TEXTO DO EXERCÍCIO.
————
Para Arbex, “a palavra de alguma forma salva”. Seu trabalho mais recente é Longe do Ninho, de 2024, que trata da morte de dez atletas do Flamengo após um incêndio no Ninho do Urubu, e denuncia a falta de capacidade dos clubes brasileiros de promoverem a saúde mental de jovens esportistas. “As pessoas se reconhecem na dor”, atesta.

“Meu objetivo é escrever para todo mundo, dialogar com as diversas áreas e setores do conhecimento”, continua. A jornalista, que, em agosto, completa 30 anos de carreira, faz questão de destacar que “jornalista não é super-herói, não usa capa, não é blindado”. Em cada uma de suas apurações, ressalta, a empatia com as pessoas entrevistadas faz toda a diferença. “Não dá para ser jornalista sem ter empatia.”

O principal, segundo Arbex, é conseguir acessar a “memória afetiva” de seus entrevistados. “A gente só acessa se for convidado, é um lugar de segredos, é preciso entrar com respaldo. Eu me sinto privilegiada quando me dão esse acesso”, continua. Ao ser questionada sobre suas técnicas para as entrevistas, ela brinca: “Se isso existisse, talvez eu estaria rica vendendo cursos. Cada ser humano é uma vida, não existe uma receita, ainda mais quando há feridas abertas.”

Em seus livros, a jornalista entra na história de seus personagens e das situações retratadas com intimidade. “Qualquer palavra equivocada pode colocar tudo a perder, é difícil uma pessoa que nunca te viu te entregar algo pessoal. Aí é que entra a empatia, mostrar que você está realmente interessado. Para isso, não pode ter pressa. Pressa não combina com jornalismo de qualidade, é preciso estar disponível para o outro. E o outro precisa sentir que seu interesse é real. Essa pessoa nasceu muito antes daquela tragédia, e a história vai muito além do lead jornalístico. O caminho é longo”, ensina.

Sobre abandonar as duras verdades e partir para a ficção, Arbex é taxativa: “Queria ter talento para escrever ficção, um lugar para mentir, criar. Eu nunca tentei, gosto de ficar mais próxima da verdade, da realidade, da reconstituição. Acho incrível e admiro nossos novos autores, mas eu assumi um compromisso como construtora de memória.”

Durante sua residência na Unicamp, a escritora vai participar de palestras, oficinas e mesas-redondas. A programação é gratuita e aberta ao público.

Acesse o site do IdEA para se inscrever.

Confira a programação:

Nova tabela com a programação do programa Hilda Hist do artista residente

Sobre o Programa “Hilda Hilst”

O Programa “Hilda Hilst” do Artista Residente da Unicamp, criado em 1985, tem por objetivo trazer para a Universidade a possibilidade de manter um contato particular com a produção artística atual. Depois de uma fase inicial, o programa teve um hiato e foi retomado em 2006. A partir de 2017, o Programa do Artista Residente, sob a coordenação do IdEA, foi rebatizado em homenagem a Hilda Hilst, primeira participante da iniciativa.
————
ORDEM DE TRABALHO. Redigite fielmente o trecho do texto sobre a jornalista Arbex que começa em "Sobre abandonar as" e segue até "para se inscrever.".
————
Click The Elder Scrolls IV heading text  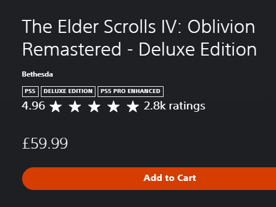point(102,27)
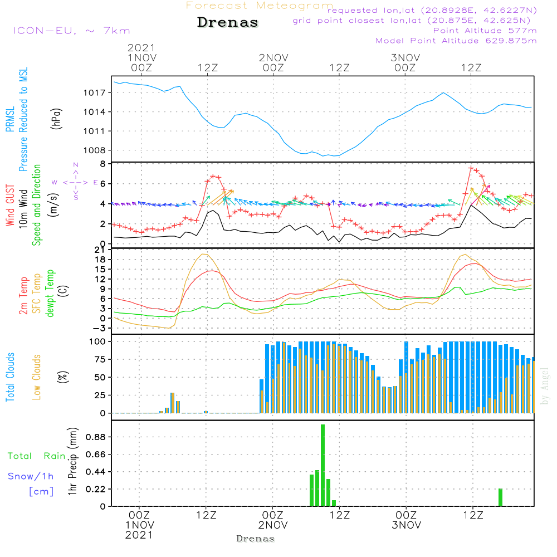Click the Forecast Meteogram heading
The width and height of the screenshot is (557, 557).
(260, 6)
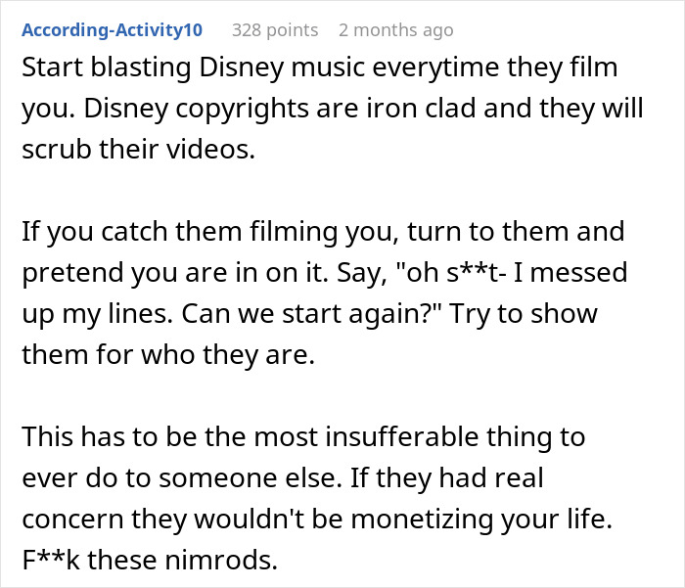Click the line starting "Start blasting Disney music"

[320, 68]
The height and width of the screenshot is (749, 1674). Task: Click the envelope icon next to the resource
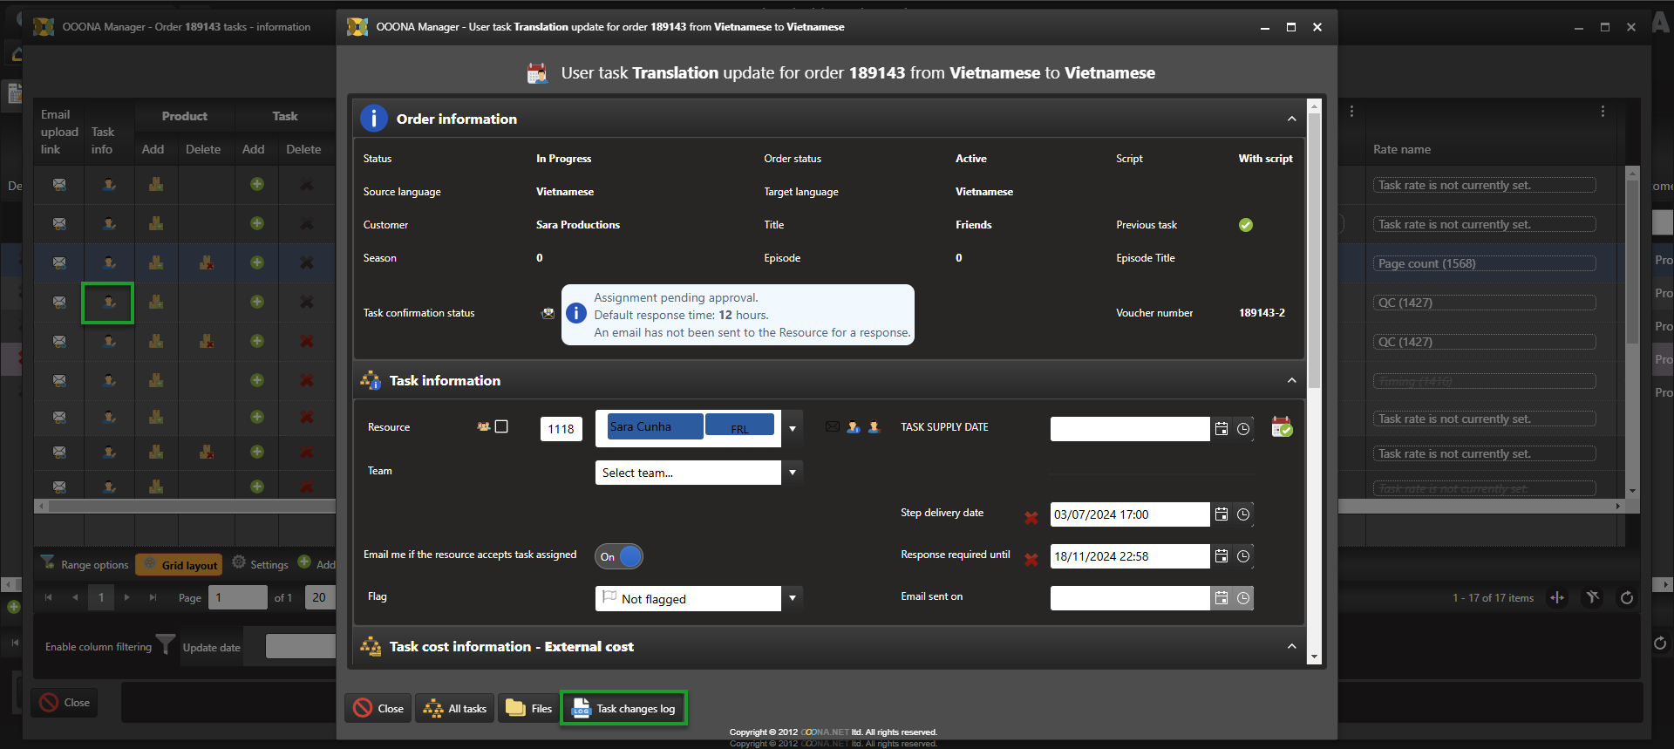[833, 427]
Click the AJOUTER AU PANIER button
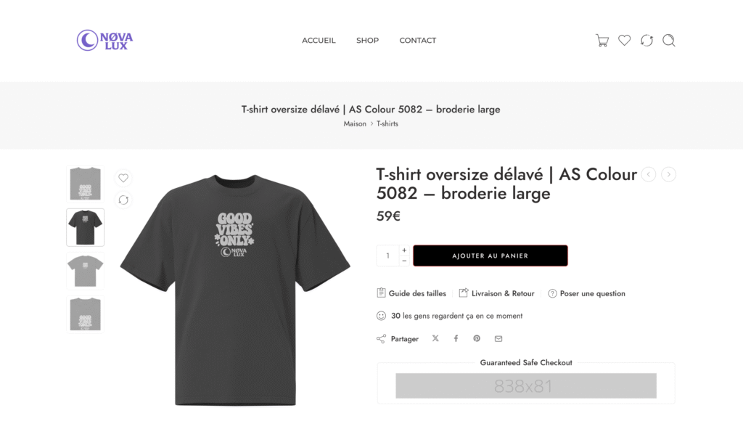 coord(490,256)
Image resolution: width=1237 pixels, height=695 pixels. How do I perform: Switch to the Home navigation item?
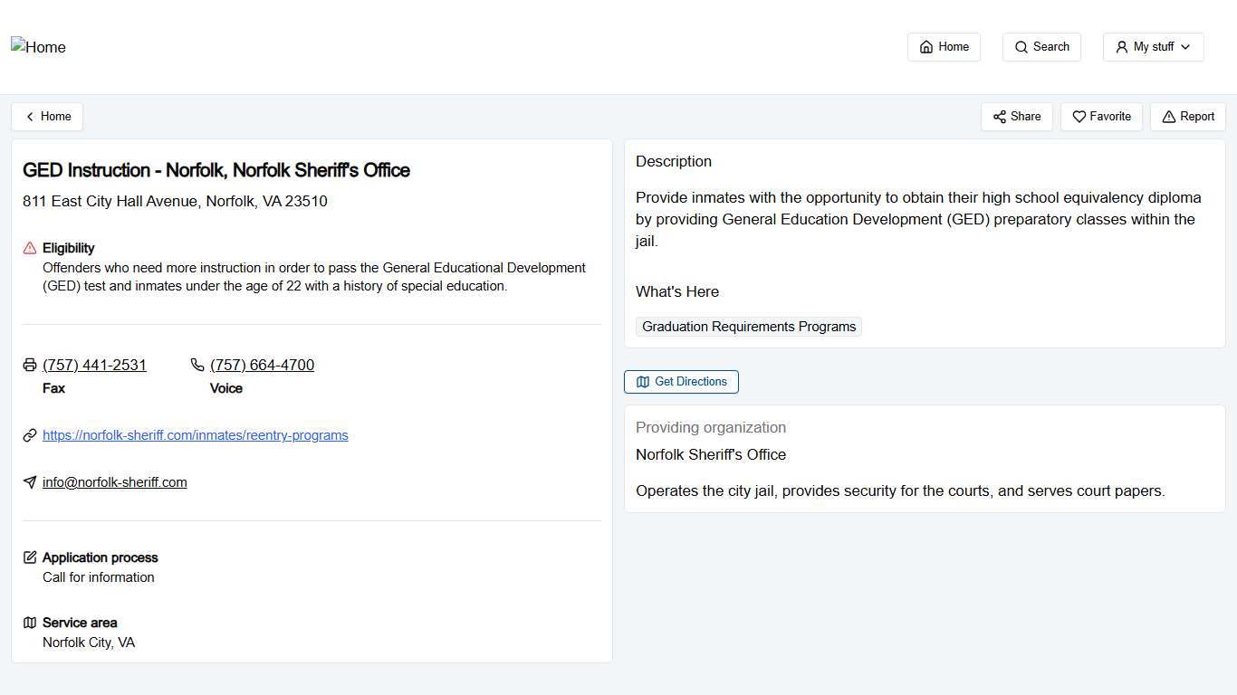(x=944, y=46)
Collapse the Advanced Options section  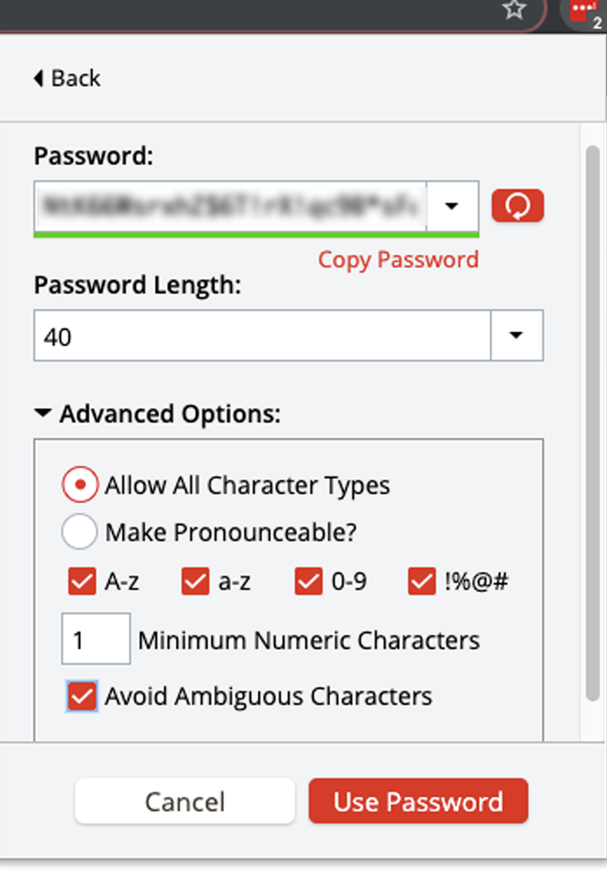click(x=43, y=412)
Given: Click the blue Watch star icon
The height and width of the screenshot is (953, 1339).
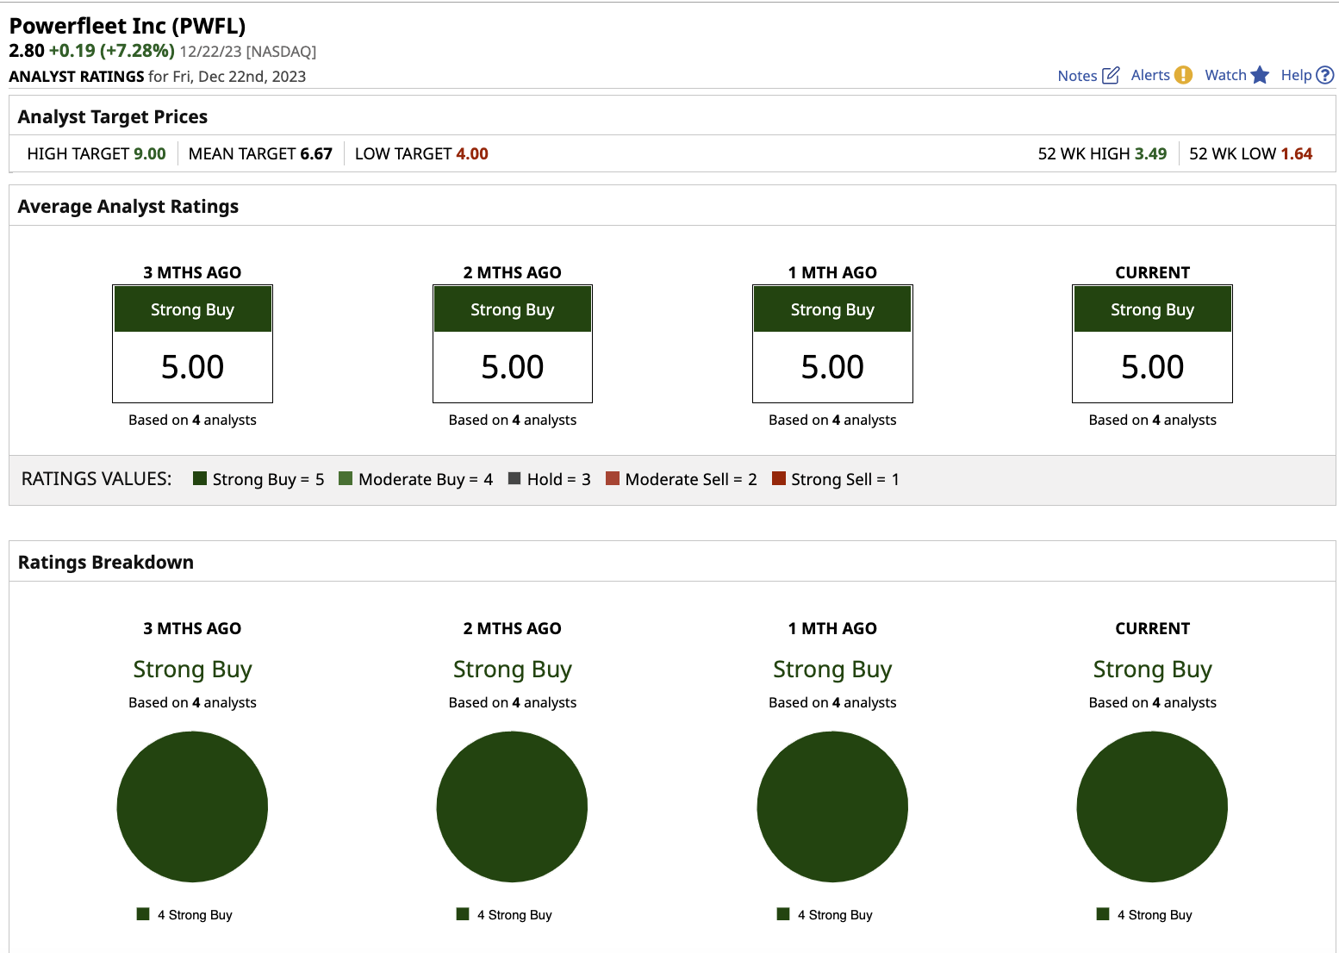Looking at the screenshot, I should click(x=1260, y=75).

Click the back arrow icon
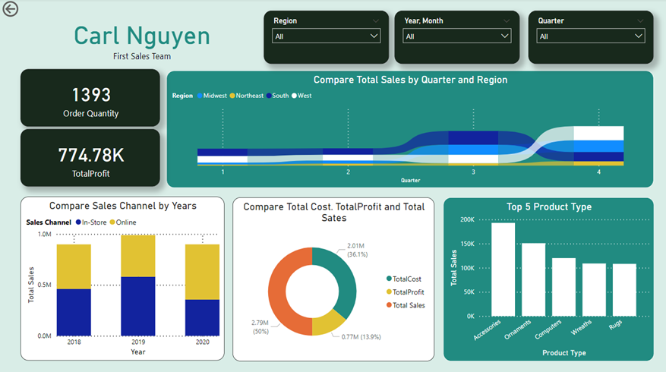11,9
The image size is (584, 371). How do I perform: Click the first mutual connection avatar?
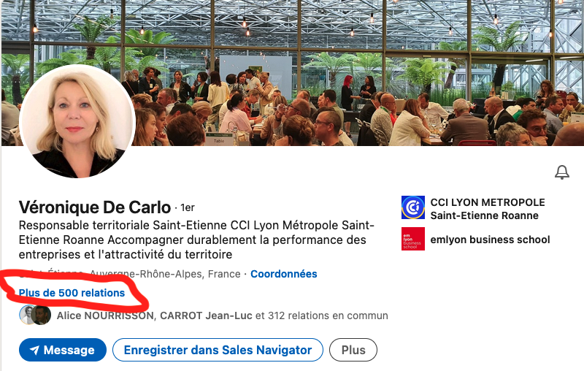tap(28, 315)
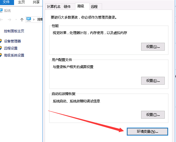This screenshot has width=176, height=142.
Task: Click the computer icon in the address bar
Action: click(29, 19)
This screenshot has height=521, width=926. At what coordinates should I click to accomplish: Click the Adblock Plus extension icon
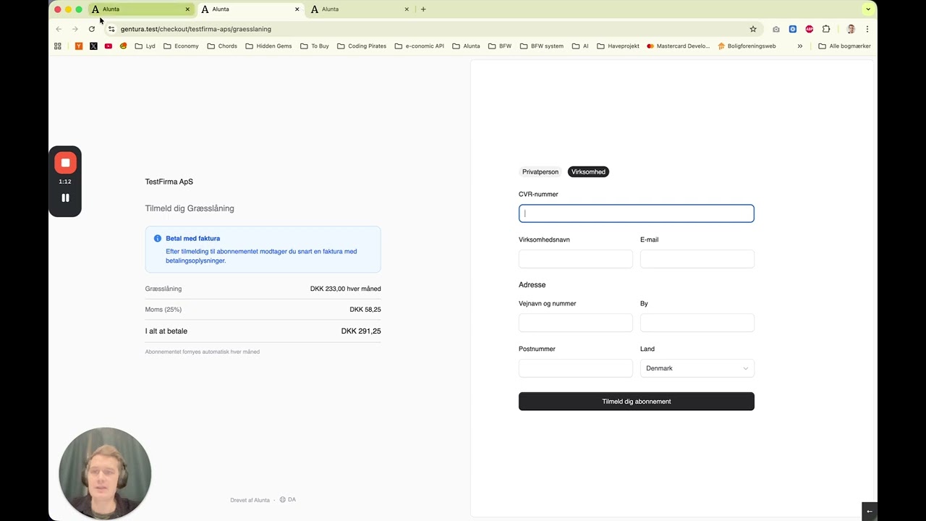(x=810, y=29)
————
RESPOSTA ESCRITA.
Sobre abandonar as duras verdades e partir para a ficção, Arbex é taxativa: “Queria ter talento para escrever ficção, um lugar para mentir, criar. Eu nunca tentei, gosto de ficar mais próxima da verdade, da realidade, da reconstituição. Acho incrível e admiro nossos novos autores, mas eu assumi um compromisso como construtora de memória.”

Durante sua residência na Unicamp, a escritora vai participar de palestras, oficinas e mesas-redondas. A programação é gratuita e aberta ao público.

Acesse o site do IdEA para se inscrever.